Got it. And then maybe just a clarification from Mike. Was there anything one time in the quarter on the billing side, mainly the organic piece, that hit? Was there maybe a very large renewal that hit in the quarter or was it just strength across the board, within that organic billings number? That's it from me. Thank you.

Michael Sheridan -- Chief Financial Officer

Yeah. No Stan, definitely driven by strength of quarterly performance. As we've talked about we guide buildings, but it is the statistic that can be a bit more variable than others like revenue. But no, what you saw in the quarter was driven by strength.

Daniel Springer -- Chief Executive Officer

Mike and I went on a lot of sales calls ourselves this quarter. We really drove a lot of that personally, the rest of the company is giving us full credit, but I really attribute it to our involvement in the sales cycle.

Stan Zlotsky -- Morgan Stanley -- Analyst

Perfect. Thank you.

Operator

Our next question comes from the line of Alex Zukin with Piper Jaffray. Please proceed with your question.

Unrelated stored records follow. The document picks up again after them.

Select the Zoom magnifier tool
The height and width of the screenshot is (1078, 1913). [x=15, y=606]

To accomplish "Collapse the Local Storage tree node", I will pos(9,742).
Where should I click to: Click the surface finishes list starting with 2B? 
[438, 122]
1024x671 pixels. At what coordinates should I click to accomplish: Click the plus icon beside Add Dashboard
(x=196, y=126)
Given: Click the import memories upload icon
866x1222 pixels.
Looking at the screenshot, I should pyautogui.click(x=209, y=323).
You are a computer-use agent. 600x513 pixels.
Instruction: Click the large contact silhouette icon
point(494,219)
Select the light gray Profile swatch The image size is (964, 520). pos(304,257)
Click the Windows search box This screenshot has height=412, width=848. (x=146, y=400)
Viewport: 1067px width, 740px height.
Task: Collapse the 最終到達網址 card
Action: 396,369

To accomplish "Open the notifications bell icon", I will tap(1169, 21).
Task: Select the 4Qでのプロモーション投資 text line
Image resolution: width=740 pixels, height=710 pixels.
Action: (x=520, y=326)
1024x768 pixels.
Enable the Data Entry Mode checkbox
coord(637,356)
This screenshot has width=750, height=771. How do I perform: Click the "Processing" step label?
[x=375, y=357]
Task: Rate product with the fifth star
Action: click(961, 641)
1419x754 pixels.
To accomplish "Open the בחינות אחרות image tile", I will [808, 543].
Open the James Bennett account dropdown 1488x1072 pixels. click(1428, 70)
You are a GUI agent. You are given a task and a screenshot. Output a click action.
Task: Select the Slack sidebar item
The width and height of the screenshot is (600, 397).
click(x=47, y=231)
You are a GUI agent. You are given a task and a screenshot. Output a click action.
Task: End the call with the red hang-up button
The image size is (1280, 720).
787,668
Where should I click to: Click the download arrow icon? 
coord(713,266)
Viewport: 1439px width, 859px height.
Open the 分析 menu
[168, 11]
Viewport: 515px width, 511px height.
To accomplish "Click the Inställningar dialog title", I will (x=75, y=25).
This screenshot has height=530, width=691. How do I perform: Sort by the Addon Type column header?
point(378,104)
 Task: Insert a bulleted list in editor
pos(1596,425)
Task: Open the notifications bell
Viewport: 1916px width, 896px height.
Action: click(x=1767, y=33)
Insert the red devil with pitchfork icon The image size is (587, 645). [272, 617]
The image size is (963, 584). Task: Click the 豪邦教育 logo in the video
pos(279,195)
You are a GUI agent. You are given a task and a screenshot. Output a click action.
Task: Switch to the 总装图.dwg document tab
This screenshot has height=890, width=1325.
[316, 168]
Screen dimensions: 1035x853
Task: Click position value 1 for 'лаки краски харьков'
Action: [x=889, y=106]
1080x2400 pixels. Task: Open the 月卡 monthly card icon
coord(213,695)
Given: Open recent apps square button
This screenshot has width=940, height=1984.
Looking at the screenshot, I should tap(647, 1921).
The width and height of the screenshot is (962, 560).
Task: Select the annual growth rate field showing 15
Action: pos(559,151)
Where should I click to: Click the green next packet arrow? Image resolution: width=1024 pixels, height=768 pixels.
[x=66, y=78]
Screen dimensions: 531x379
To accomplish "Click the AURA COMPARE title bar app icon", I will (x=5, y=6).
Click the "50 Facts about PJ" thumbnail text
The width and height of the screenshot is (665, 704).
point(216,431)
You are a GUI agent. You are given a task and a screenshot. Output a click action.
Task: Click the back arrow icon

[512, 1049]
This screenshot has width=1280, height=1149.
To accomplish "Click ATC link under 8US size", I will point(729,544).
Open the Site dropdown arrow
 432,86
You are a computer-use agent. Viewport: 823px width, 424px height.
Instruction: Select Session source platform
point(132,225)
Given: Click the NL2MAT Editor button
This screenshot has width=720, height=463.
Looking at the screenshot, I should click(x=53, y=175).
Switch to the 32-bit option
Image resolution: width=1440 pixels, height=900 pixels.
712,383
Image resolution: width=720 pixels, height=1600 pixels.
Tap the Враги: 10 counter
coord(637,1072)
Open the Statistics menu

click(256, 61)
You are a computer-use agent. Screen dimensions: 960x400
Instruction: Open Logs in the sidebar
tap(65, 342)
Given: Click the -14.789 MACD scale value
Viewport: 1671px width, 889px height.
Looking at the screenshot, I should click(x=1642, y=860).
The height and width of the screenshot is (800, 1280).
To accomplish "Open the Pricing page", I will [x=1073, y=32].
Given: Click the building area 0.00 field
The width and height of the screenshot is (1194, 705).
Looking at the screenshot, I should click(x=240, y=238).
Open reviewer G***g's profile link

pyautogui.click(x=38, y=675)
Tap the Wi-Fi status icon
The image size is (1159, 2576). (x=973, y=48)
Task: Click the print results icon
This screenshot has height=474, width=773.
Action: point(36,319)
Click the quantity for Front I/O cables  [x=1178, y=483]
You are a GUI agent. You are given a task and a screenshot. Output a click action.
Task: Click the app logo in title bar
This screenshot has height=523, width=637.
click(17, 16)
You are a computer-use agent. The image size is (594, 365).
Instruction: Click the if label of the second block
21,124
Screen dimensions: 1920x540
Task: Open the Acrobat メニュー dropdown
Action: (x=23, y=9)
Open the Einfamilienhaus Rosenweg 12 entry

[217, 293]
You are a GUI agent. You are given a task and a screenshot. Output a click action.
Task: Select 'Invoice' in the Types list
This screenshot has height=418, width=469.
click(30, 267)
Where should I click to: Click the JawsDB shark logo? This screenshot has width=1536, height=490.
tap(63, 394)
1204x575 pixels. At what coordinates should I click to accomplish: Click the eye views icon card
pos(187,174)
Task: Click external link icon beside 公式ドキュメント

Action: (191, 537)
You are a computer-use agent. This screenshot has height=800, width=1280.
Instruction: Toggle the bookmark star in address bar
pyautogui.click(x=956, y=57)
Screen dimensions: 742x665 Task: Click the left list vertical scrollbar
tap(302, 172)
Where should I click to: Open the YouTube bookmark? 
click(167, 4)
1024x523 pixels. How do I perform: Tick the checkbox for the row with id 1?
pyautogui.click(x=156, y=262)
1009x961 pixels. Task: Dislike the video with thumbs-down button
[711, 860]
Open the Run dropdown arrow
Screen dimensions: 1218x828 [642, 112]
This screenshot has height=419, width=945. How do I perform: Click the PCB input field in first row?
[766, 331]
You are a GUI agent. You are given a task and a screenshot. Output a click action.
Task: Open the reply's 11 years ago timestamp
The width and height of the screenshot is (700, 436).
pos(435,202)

Alex Zukin -- Piper Jaffray -- Analyst

Hey, guys. Thanks for taking my question. So maybe on just that last point that strength that you saw in the quarter, particularly that drove some of this acceleration, is there -- is there an increased confidence in the sustainability of that type of growth, at least in that you know, those 300,000 plus accounts that we should now think about in the pipeline? And then, can you maybe talk to how you think about the guidance for the fourth quarter? Was there anything one-time in nature in the year-ago period that we should keep in mind from a seasonality perspective and I've got a quick follow-up?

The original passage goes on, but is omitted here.